Parallèlement, malgré les prix élevés qui restent, la quantité d’essence vendue a diminué et la popularité des véhicules électriques a augmenté, a déclaré Khalil. Il y a environ dix ans, sa station vendait plus de 150 000 gallons par mois, parfois jusqu’à 200 000 gallons. Mais ce volume est tombé à 40 000 gallons vendus par mois.
Mercredi, des manifestants marchent dans la rue depuis une station Chevron vendant de l’essence à 8,29 $ le gallon près de Chinatown, sur Alameda Street.
(Genaro Molina/Los Angeles Times)
Khalil a déclaré que cette décision était une formalité pour les stations de Californie, d’Arizona et du Nevada avec lesquelles il travaillait par l’intermédiaire d’une société de communications marketing qu’il dirigeait depuis son bureau de Torrance ; négocie les prix des collations et des boissons avec de grandes entreprises telles que Coca-Cola et Frito-Lay dans les stations-service.
Il ne voit pas la hausse des prix comme un avantage pour les consommateurs, qui affirment que les acheteurs de gaz se concentreront uniquement sur les catastrophes, comme le conflit iranien, plutôt que sur l’électricité.
“Chaque fois qu’il y a un problème comme celui-ci, les propriétaires ont peur de gagner leur vie.

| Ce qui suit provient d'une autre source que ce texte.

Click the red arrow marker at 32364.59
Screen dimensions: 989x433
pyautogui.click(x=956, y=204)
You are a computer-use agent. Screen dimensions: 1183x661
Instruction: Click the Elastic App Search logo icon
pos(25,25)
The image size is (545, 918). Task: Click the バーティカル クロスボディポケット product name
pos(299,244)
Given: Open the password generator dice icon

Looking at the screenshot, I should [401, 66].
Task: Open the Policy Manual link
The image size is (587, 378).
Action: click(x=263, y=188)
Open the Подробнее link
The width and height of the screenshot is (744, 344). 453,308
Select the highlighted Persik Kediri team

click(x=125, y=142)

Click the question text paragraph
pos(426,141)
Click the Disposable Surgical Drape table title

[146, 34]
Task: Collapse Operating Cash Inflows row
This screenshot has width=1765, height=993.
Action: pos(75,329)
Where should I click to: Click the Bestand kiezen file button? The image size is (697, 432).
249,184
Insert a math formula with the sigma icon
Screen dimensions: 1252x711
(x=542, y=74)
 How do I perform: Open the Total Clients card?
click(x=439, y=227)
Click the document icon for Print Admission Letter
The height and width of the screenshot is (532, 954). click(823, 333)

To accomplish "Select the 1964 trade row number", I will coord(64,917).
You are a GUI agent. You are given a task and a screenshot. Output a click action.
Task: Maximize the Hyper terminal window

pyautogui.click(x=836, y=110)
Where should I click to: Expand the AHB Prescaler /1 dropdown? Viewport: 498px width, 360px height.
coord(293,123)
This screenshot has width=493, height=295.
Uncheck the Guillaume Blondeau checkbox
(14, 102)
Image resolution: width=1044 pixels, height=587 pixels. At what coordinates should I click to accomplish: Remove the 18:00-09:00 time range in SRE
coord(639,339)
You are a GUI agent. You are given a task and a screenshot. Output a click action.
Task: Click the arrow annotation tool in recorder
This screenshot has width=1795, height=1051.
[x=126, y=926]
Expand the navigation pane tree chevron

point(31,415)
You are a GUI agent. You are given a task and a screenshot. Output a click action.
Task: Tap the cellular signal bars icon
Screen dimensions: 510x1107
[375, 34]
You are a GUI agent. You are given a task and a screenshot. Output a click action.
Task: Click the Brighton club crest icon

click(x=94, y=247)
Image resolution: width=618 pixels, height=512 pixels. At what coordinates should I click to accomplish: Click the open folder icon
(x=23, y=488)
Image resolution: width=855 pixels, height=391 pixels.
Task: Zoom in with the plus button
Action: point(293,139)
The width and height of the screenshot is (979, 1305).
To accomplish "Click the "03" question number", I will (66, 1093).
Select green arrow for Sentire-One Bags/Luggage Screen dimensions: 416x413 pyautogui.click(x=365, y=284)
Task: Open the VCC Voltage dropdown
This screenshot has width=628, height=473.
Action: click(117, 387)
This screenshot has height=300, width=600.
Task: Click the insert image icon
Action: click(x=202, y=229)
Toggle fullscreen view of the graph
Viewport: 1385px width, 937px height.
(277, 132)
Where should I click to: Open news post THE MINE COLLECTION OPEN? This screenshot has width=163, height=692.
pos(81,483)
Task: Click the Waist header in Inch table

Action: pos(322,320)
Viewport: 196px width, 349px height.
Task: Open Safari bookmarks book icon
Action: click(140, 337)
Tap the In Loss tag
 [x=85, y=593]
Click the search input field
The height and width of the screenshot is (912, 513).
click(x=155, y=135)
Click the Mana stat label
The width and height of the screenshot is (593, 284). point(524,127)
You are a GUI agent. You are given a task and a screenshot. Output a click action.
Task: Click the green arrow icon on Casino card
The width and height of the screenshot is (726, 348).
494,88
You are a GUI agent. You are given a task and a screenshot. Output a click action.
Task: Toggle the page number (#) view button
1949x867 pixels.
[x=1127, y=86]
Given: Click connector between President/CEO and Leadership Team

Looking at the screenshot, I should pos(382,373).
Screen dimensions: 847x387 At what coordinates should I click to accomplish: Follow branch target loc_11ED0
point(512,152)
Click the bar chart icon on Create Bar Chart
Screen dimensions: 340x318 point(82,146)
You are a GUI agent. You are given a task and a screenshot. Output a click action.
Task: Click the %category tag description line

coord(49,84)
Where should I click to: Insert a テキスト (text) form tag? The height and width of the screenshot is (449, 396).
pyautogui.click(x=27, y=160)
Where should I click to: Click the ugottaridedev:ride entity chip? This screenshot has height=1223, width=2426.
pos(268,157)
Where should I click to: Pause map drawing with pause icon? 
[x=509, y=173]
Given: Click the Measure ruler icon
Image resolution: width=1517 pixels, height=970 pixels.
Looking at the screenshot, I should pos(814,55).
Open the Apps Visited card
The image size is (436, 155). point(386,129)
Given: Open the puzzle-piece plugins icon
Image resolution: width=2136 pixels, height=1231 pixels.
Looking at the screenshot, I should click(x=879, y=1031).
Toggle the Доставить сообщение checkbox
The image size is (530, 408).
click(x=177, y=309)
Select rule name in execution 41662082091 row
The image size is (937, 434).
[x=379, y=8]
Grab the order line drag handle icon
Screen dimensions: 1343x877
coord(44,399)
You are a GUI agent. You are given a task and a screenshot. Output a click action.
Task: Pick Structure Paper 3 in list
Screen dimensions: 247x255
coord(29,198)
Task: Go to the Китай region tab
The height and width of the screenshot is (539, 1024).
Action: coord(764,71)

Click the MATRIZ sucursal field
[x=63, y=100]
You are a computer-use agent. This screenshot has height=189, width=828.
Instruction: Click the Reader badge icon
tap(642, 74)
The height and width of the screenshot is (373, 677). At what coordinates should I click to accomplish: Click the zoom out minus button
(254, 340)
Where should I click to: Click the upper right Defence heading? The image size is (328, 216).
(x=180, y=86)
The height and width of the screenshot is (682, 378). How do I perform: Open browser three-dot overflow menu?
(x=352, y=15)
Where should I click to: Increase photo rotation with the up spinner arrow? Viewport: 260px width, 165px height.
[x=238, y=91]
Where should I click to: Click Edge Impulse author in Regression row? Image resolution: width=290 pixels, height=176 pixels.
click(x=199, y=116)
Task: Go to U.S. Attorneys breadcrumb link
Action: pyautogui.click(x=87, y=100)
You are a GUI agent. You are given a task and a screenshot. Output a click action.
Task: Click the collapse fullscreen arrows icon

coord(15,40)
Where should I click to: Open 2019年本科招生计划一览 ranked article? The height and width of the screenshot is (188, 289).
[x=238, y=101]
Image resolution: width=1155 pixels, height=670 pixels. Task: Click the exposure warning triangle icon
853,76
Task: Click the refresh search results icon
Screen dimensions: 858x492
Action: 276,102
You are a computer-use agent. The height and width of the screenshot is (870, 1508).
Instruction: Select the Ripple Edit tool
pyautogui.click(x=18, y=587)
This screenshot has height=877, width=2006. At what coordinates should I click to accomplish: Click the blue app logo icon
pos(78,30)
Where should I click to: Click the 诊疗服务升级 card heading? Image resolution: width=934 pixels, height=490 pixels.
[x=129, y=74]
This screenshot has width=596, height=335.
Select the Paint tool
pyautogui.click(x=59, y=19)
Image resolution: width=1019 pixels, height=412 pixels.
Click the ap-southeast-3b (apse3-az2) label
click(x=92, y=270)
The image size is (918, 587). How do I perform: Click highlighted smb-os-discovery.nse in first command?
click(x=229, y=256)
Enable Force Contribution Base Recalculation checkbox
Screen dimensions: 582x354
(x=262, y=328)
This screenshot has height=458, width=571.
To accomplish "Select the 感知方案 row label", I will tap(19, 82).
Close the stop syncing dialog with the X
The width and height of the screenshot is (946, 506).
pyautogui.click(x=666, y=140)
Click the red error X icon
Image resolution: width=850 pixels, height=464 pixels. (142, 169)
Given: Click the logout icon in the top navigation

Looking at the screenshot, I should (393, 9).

Ils regardent le prix, ils savent que les gens achèteront moins, la quantité diminuera. Ils auront peur, ils augmenteront de deux cents au-dessus, juste pour essayer de couvrir les pertes futures”, a déclaré Khalil.
Khalil travaille dans le secteur des stations-service depuis plus de 50 ans, après avoir obtenu un emploi dans cette station peu de temps après avoir quitté le Liban pour les États-Unis à la fin des années 1960. La station La Cienega, que Khalil exploite depuis 1990, payait lundi 7 dollars le gallon, selon le site Web GasBuddy.
De l’autre côté de la ville, près de la gare Union, la plupart des quelques conducteurs qui ont acheté de l’essence lors de la présence d’un journaliste du Times un soir récent ne faisaient pas le plein de leur réservoir, mais au-dessus de quelques gallons.
Parmi eux se trouvait Keith Moore, 58 ans, employé de l’établissement correctionnel voisin de Twin Towers, qui a déclaré avoir tiré environ huit gallons pour le ramener chez lui à Hawthorne.
“Je déteste venir ici. Mais parfois, je n’ai pas le choix”, a déclaré Moore.